No, helping yourself to a dead man’s money by emptying his account is not legal, funnily enough.

JaninaDuszejko · 07/02/2021 12:51

Just go and have a quicky wedding so you are married then you will have rights over his money. But get wills sorted as well.

Mumdiva99 · 07/02/2021 12:52

Sorry I missed you have kids. Then you must get wills to look after their interests if, God forbid, something happened to you both.

IdesMarchof · 07/02/2021 12:53

You need a will - get one done each by a solicitor

LeSquigh · 07/02/2021 12:53

Why don’t you put it into a joint savings account so you would have access to it if the worst were to happen?

AnotherEmma · 07/02/2021 12:55

It's at best naive and at worst irresponsible to have children and not consider things like this.

Go to the registry office. Have a big wedding celebration when it's possible again and when you can afford what you want.

Get wills and life insurance. As a matter of urgency. Lots of helpful advice about these things on MoneySavingExpert.

If you don't want to get a marriage certificate ASAP then it's absolutely crucial that you sort wills and life insurance NOW.

FamilyOfAliens · 07/02/2021 12:56

I’m puzzled by your statement that you are too young to have wills. You know people can die suddenly at any age, right?

Lockheart · 07/02/2021 12:56

You cannot just take his money from his account. Absolutely no way. It is not legal and you could find yourself in some very hot water.

As it stands, his estate would pass automatically to his children under the laws of intestacy.

Get married. It will cost a couple of hundred pounds at the local registry office and you can do it in a month (you will have to give notice first). You can afford it, so just do it.

KatyClaire · 07/02/2021 12:56

You need to sort out wills which leave your assets to one another. It would be stealing if you transferred his money after he died.

It’s so important when you have children to sort these things. There’s nothing presumptuous about it - it’s just good sense.

Kitkat151 · 07/02/2021 12:57

The money would go to his kids.....but only what’s left after all his debts and his funeral have been paid.

VodselForDinner · 07/02/2021 12:57

Just to add, not having wills when you have children is irresponsible. Get those sorted.

Though even wills will offer you minimal protection without marriage- he can change it at any time without telling you. Same with any work pension or death in service.

Even if you have wills, you will be liable for inheritance tax on pretty much everything.

Death aside, as an unmarried woman, you’re in a more vulnerable position should you split than if you were married.

Get married, it’s so much easier and cheaper, and will ultimately provide more financial security for your children.

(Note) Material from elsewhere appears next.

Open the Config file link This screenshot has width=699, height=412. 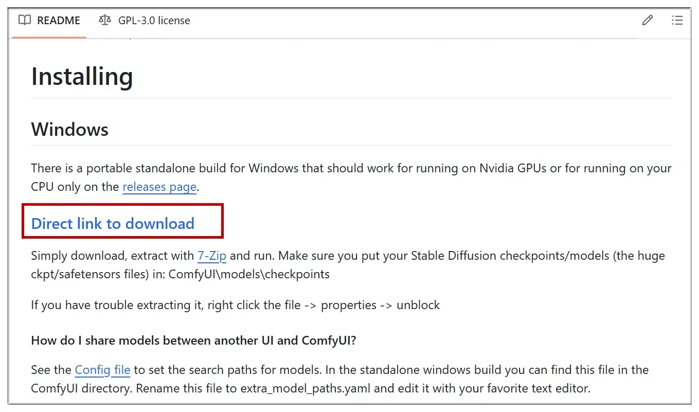tap(102, 370)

Whyyyyyythough · 07/02/2021 12:57

Why would you think you could do that?!

Chimeraforce · 07/02/2021 12:58

We're not married together 25 years 1 child.
We did Wills when child was born.
I'd like to marry for recognition and security and am happy with quickie registry office. But he wants bigger and for me to take his name. I'm 47, his surname is the most common English and I like my surname.
I think he just doesn't want to marry me so we'll be fucked if he dies first.
Get Wills O. P

BumbleBeegu · 07/02/2021 12:58

I honestly don't understand it when people say 'we can't afford to get married'. Of course you can!! You maybe can't afford a big white wedding, with a fancy-pants Reception...but you most certainly can afford to get married. It does make me cross when I hear/read this as an excuse. If you truly wanted to BE married, you'd be married!

tofuschnitzel · 07/02/2021 12:59

You absolutely need to sort out your wills. Obviously everyone would hope that they would not be needed so early in life, but it would be very foolish to bank on that and not have a will at all. That really puts you and your family in a difficult position.

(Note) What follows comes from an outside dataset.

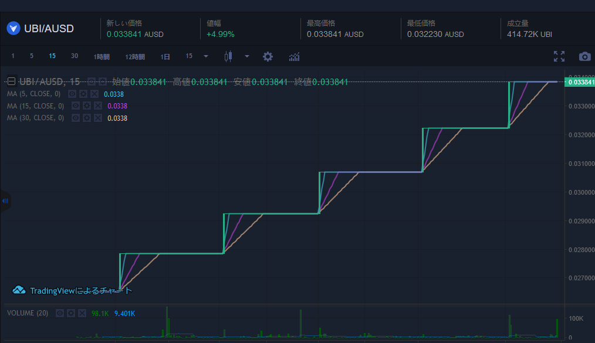Click the 0.033841 price label on scale
Viewport: 595px width, 343px height.
pos(580,82)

LunaHeather · 07/02/2021 13:00

I'm absolutely shocked at this thread.

Basic life and legal education really needs to get in school yesterday.

OP how did you get that impression?

Have you got someone who can tell you IRL how mad this is?

Get married if you want to inherit. It won't be expensive. A marriage is a legal matter. A wedding is not.

Do you think if my best friend dies, I can just take the money from her account? Or my mum?